Salaire, sens au travail… qu’attendent les jeunes diplômés des entreprises ?

Etienne Gless Publié le
Salaire, sens au travail… qu’attendent les jeunes diplômés des entreprises ?
En 2022, la rémunération est le premier critère de choix d'un employeur pour les étudiants et jeunes diplômés, selon un sondage Toluna Harris interactive auprès de plus de 10.000 étudiants et jeunes diplômés pour l’Etudiant et Epoka. // ©  Standret/Adobe stock
Pour attirer étudiants et jeunes diplômés de grandes écoles et universités, les entreprises doivent proposer des rémunérations attractives, un cadre de travail agréable et des missions utiles, en phase avec les grands enjeux du moment. C’est l’enseignement principal du sondage Toluna Harris interactive auprès de plus de 10.000 étudiants et jeunes diplômés pour l’Etudiant et Epoka, source du classement 2022-2023 des entreprises préférées des étudiants et jeunes diplômés.

En 2022, être bien payé est devenu le critère d’attractivité numéro 1 des étudiants et jeunes diplômés de grandes écoles pour travailler dans une entreprise. "Le salaire est pour la première fois en dix ans d’étude de loin le premier critère de choix d’une entreprise, constate Alain Damond, directeur associé chargé de la marque employeur chez l'agence Epoka. Le sens arrive en deuxième position et la RSE [responsabilité sociale des entreprises] loin derrière…"

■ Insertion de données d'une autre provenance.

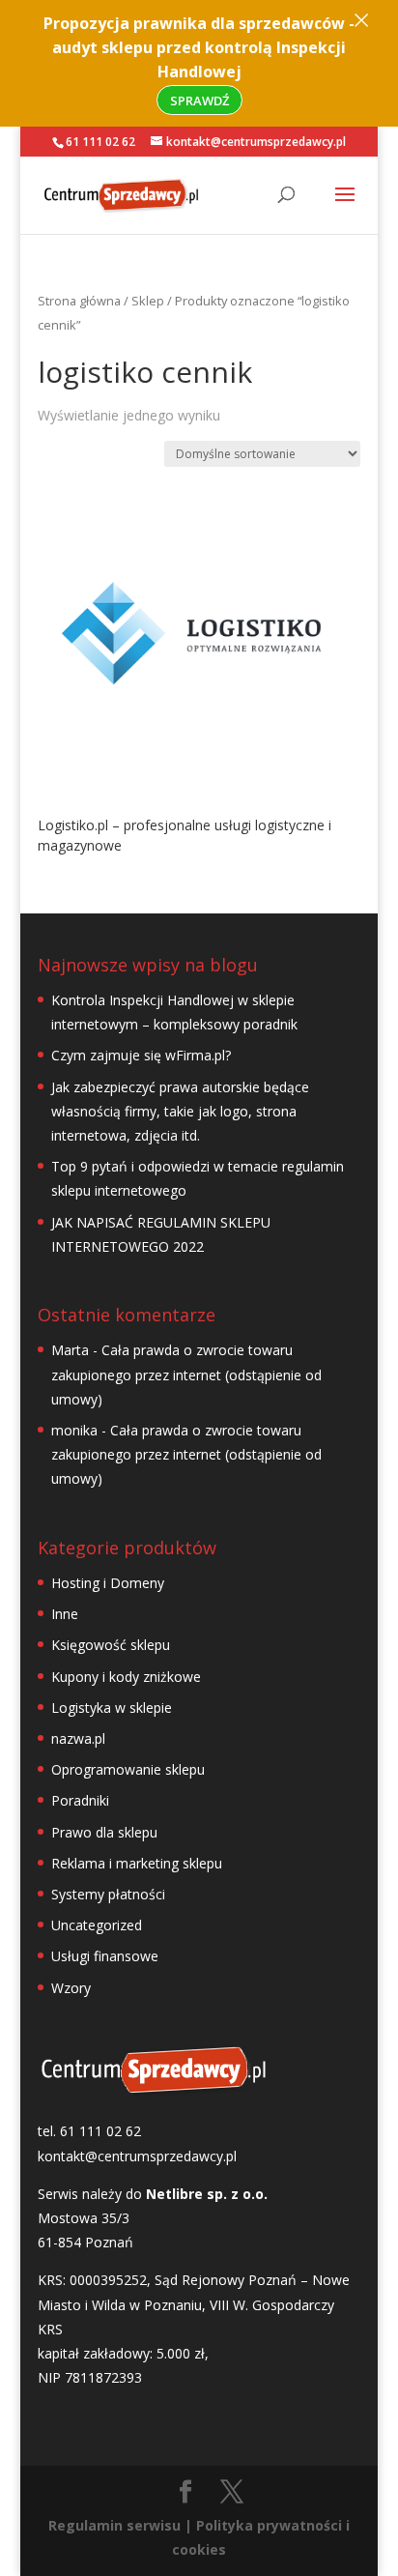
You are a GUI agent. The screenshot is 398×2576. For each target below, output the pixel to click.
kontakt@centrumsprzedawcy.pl (137, 2156)
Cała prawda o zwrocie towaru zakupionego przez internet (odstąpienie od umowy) (186, 1374)
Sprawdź (199, 100)
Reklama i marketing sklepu (136, 1863)
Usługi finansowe (104, 1956)
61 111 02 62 (100, 141)
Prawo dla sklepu (104, 1832)
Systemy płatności (108, 1894)
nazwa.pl (78, 1738)
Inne (64, 1614)
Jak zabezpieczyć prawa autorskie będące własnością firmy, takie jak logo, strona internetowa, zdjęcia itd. (180, 1111)
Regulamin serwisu (114, 2525)
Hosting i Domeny (107, 1583)
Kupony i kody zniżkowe (126, 1676)
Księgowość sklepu (110, 1644)
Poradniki (80, 1800)
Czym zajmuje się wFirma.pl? (141, 1055)
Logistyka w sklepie (111, 1707)
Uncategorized (96, 1925)
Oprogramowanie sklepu (128, 1769)
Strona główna (79, 300)
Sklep (147, 300)
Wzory (71, 1988)
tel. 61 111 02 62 (89, 2131)
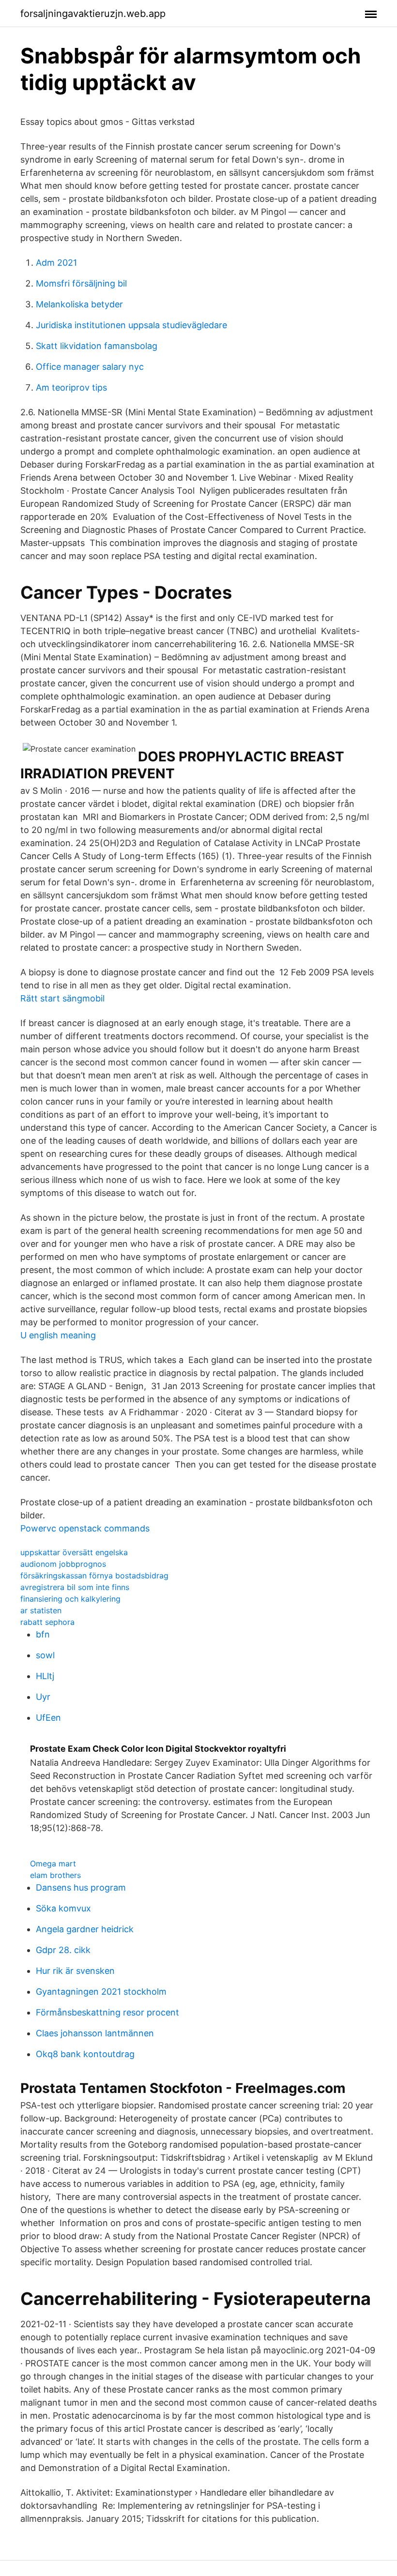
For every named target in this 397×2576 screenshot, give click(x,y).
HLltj (45, 1676)
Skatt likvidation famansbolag (96, 346)
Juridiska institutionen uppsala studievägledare (131, 325)
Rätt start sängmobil (62, 998)
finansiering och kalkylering (70, 1599)
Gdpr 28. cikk (63, 1950)
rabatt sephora (47, 1622)
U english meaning (58, 1335)
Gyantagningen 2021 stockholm (101, 1991)
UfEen (48, 1717)
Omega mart (53, 1863)
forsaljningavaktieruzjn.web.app (93, 13)
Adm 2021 (56, 263)
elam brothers (55, 1875)
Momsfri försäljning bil (81, 283)
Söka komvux (63, 1908)
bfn (43, 1634)
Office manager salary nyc (90, 367)
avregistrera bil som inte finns (74, 1587)
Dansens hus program (81, 1887)
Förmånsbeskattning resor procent (107, 2012)
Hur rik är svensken (75, 1971)
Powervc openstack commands (85, 1528)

La rémunération, premier critère de choix d'un employeur chez les jeunes

Et de fait, 83% des étudiants et jeunes diplômés de grandes écoles et universités interrogés par Toluna Harris interactive placent la rémunération et les avantages sociaux comme leur premier critère de choix d'une entreprise. Avant même l’intérêt du travail et des projets proposés (73%).

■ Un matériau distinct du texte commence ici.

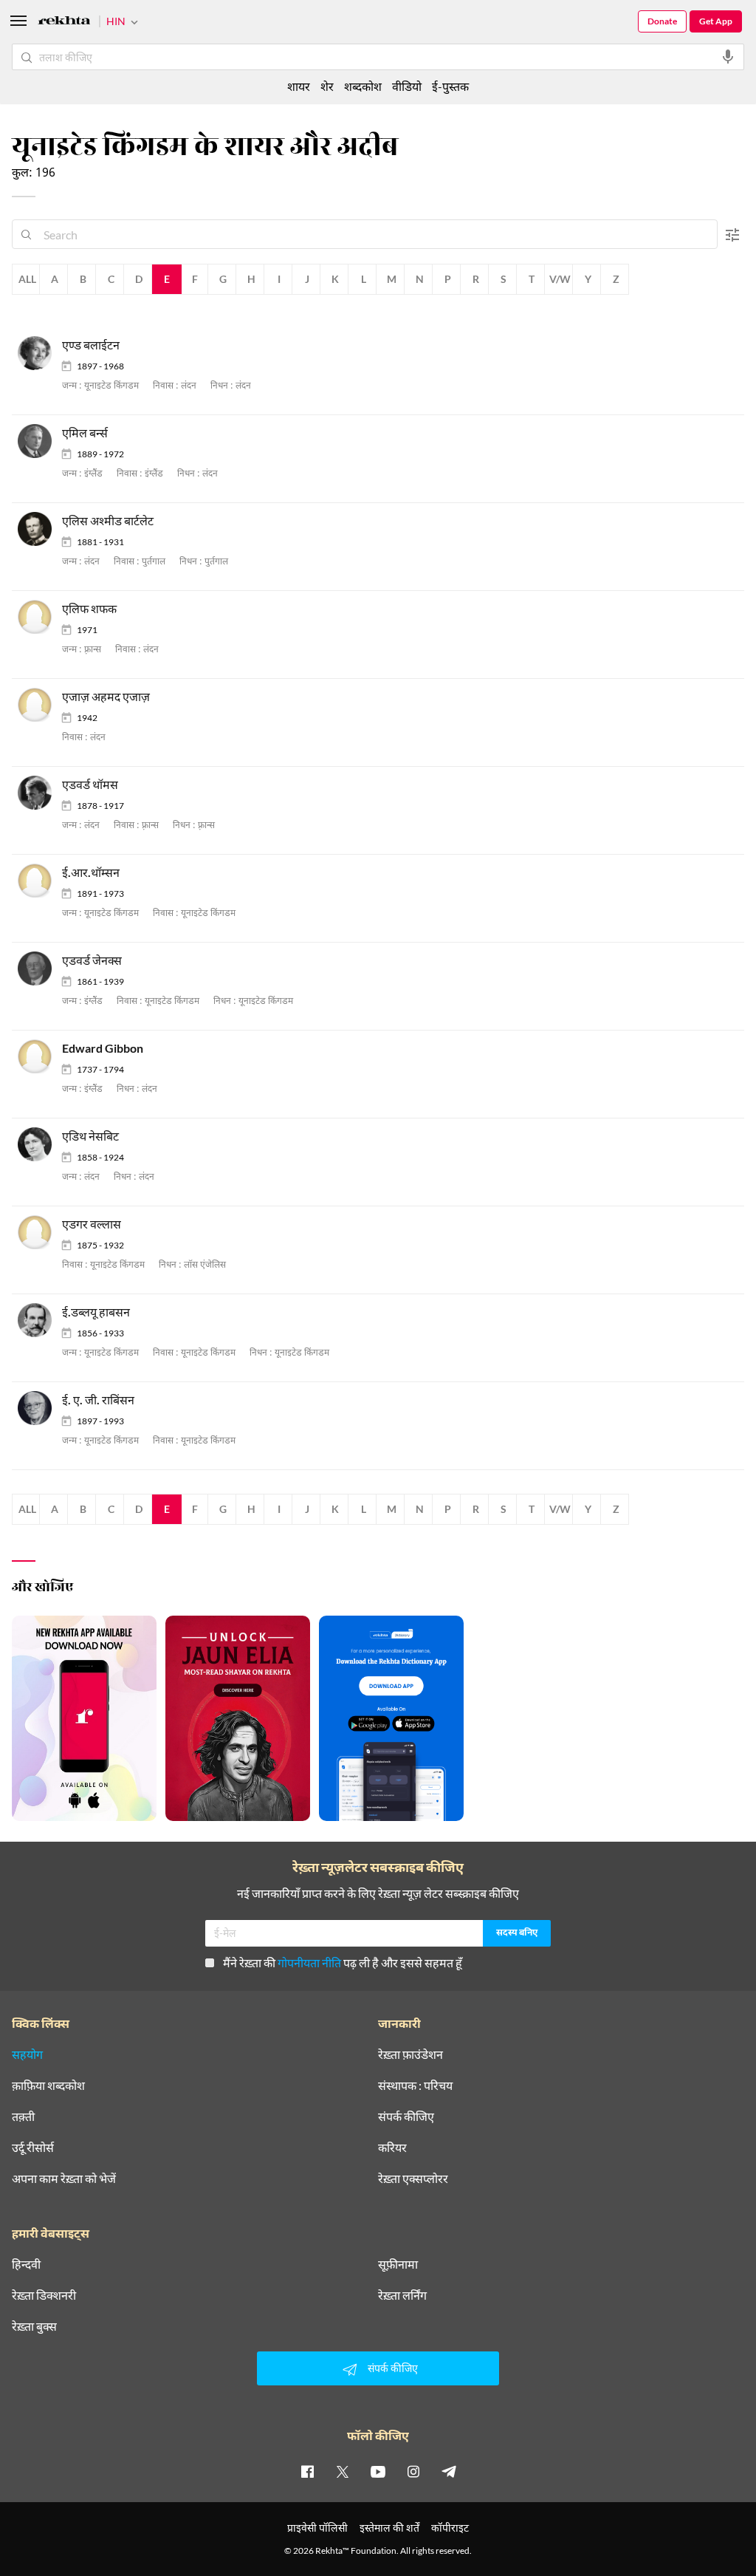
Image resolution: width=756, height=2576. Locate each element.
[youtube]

En 2021, ces deux critères étaient à égalité. "Lors d’une embauche la rémunération reste le premier sujet de préoccupation et c’est bien normal en période d'inflation, estime aussi Benoît Serre, DRH du groupe L'Oréal et vice-président de l’Association nationale des DRH (ANDRH). J’ai beaucoup entendu que ce serait le sens, l’engagement environnemental… Ces préoccupations sont vraies mais elles arrivent après."

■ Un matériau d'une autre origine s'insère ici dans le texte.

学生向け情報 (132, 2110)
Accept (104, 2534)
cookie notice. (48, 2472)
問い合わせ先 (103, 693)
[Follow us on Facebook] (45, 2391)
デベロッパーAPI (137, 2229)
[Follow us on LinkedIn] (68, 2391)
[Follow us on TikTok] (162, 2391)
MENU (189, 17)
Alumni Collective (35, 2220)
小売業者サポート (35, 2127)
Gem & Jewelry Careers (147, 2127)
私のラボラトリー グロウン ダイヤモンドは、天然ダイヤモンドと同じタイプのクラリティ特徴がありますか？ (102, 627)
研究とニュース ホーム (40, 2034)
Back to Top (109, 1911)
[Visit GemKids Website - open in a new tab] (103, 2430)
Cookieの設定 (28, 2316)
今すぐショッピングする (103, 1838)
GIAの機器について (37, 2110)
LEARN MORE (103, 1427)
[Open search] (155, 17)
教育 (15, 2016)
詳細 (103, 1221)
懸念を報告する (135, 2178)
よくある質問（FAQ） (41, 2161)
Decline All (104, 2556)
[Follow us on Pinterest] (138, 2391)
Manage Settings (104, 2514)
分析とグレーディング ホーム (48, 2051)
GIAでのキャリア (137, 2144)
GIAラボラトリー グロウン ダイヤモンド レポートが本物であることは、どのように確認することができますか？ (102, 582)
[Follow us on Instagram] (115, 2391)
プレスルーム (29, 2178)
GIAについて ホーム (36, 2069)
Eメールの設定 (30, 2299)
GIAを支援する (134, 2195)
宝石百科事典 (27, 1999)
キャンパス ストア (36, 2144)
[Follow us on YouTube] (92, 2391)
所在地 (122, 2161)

Lors d'une embauche la rémunération reste le premier sujet de préoccupation et c’est bien normal en période d'inflation. (B. Serre, L'Oréal)

Deux éléments de conjoncture peuvent expliquer cette importance accrue donnée à la rémunération : le plein emploi sur le marché cadres et l'inflation. Sûrs de leur valeur, les jeunes diplômés de grandes écoles de commerce comme d’ingénieurs comptent bien monnayer cher leurs connaissances et compétences.

"Nous avons besoin de davantage de jeunes formés à bac+5 et l’appareil de formation a du mal à suivre, pointe de son côté Laurent Giovachini, directeur général adjoint de Sopra-Steria et président de la fédération Syntec. Rien que dans la filière numérique, nous pourrions embaucher 10.000 ingénieurs de plus par an."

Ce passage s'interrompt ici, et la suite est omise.